CSE: What unique tools are the owners of such projects including in their automation and controls systems?

Foster: Most clients are now using fault detection and diagnostics tools supplementing their BAS. Some clients are using statistical computing tools, such as “R”, data historian software, and aggregation tools such as PI System, a product by OSIsoft. The other tools that we see in the marketplace are general data analytics tools, such as Microsoft Power BI and IBM Watson Analytics, that are now making their way into the facilities world.

Fisher: Over the past decade, lighting and daylighting controls have become increasingly integrated into BMS. Our systems increasingly use remote monitoring and analytical tools for energy management.

CSE: How have you worked with the building owner or facility manager to tackle the Internet of Things (IoT)? Have you helped catalog every device in a building, such as lights, fire alarms, electrical outlets, and more?

Foster: We’re being asked more frequently to explore alarm management (using data management software to sort and prioritize data) and to integrate lighting, fire alarms, building scheduling, and equipment control through the BMS. We’re accumulating a great deal of performance data to aid decision making about integrating device sensors across systems, like using lighting sensors, for example, to control HVAC and electrical components.

Hickey: We have performed building inventories for clients where electrical and fire alarm services have been identified as well as major mechanical equipment components and devices. We have logged these equipment items into a central database by location as an aid to our client’s inventory control. Typically, in the equipment that we specify, we require compatibility with remote-monitoring and data-acquisition systems, due to the increasingly complex Internet-based monitoring requirements of our clients.

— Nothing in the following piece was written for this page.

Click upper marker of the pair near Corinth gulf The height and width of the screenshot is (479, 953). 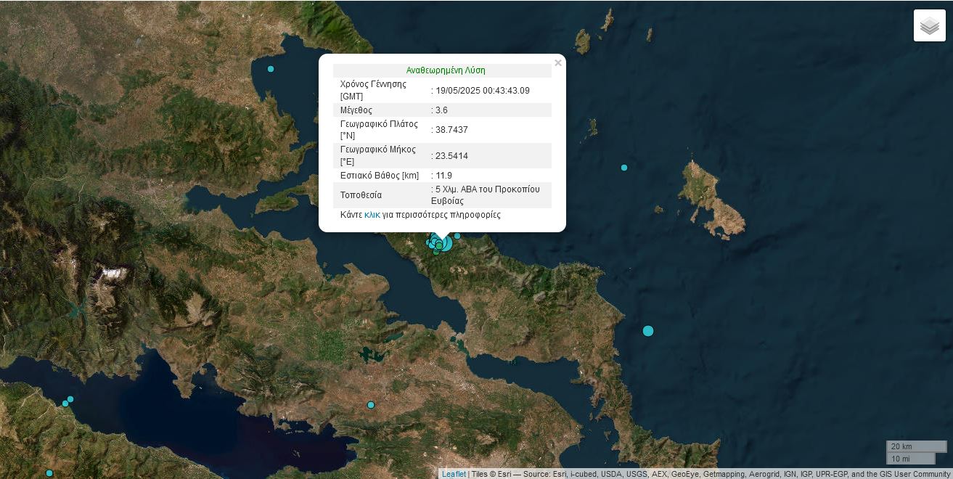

Hammelman: Over the past 5 years, we have helped our clients catalog more than 35 million sq ft of facilities, at various levels of detail from the system level down to the device level, using a customized database software and subscription that allows them to understand what they own and the condition that it is in. This is an extremely useful tool for facilities managers to use in planning for deferred maintenance projects; it gives them the ability to search for common needs and scale up small improvements to larger-scale efforts to provide economy on execution. The key to developing this type of database is to understand the way the facilities manager will use the tool. It is easy to drown in the data and have so much information that the database becomes unmanageable. It is also possible to have so little detail that the proper search for common elements yields limited results. As an example, at the University of Illinois, we document MEP systems and equipment conditions for more than 155 buildings for their Urbana-Champaign and Springfield campuses. This data is organized at a system level, with descriptions of each system and the major components of those systems identified, described, assessed, and cataloged in a searchable database.

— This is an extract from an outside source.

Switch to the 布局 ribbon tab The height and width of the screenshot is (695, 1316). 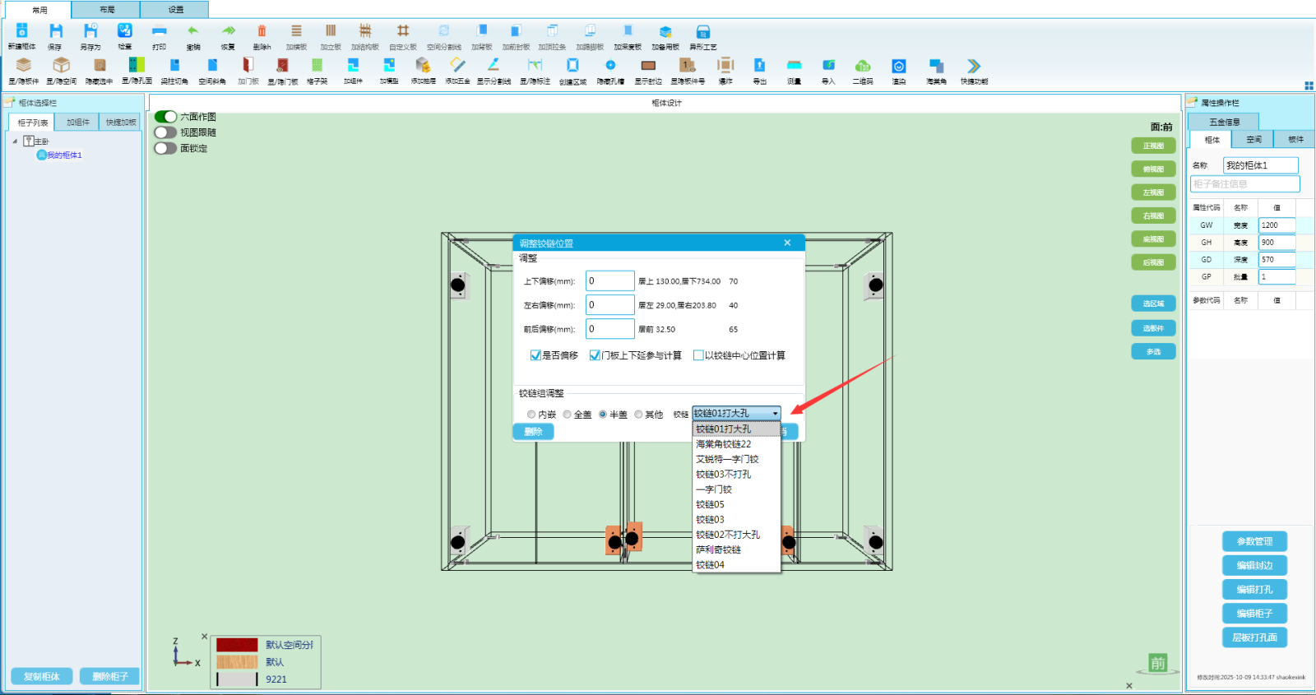107,10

Fisher: Cybersecurity is a primary concern of BAS these days. While we have not had the need to catalog devices on a project, we have worked to ensure safe systems on Level 1 and Level 2 security issues to prevent hackers from breaking into our systems.

CSE: Have you worked on any college/university projects in which the dormitories have lobby kiosks or displays that show energy use to the students? What efficiency or impact is the college/university hoping to achieve by showing its residents how they are using electricity, water, etc.?

Fisher: Studies have shown that use of energy displays with benchmarks have a significant effect on energy usage. On a recent University of California dormitory project, we proposed providing data on a floor-by-floor level to setup a competition among floors to decrease energy usage. We even considered showing the data on a room-by-room level, but this idea was nixed due to privacy concerns.

Foster: Not in dormitories, but yes we’ve provided energy-use displays in buildings. The goal is to provide this feedback to inform and reinforce more intelligent, more prudent energy use.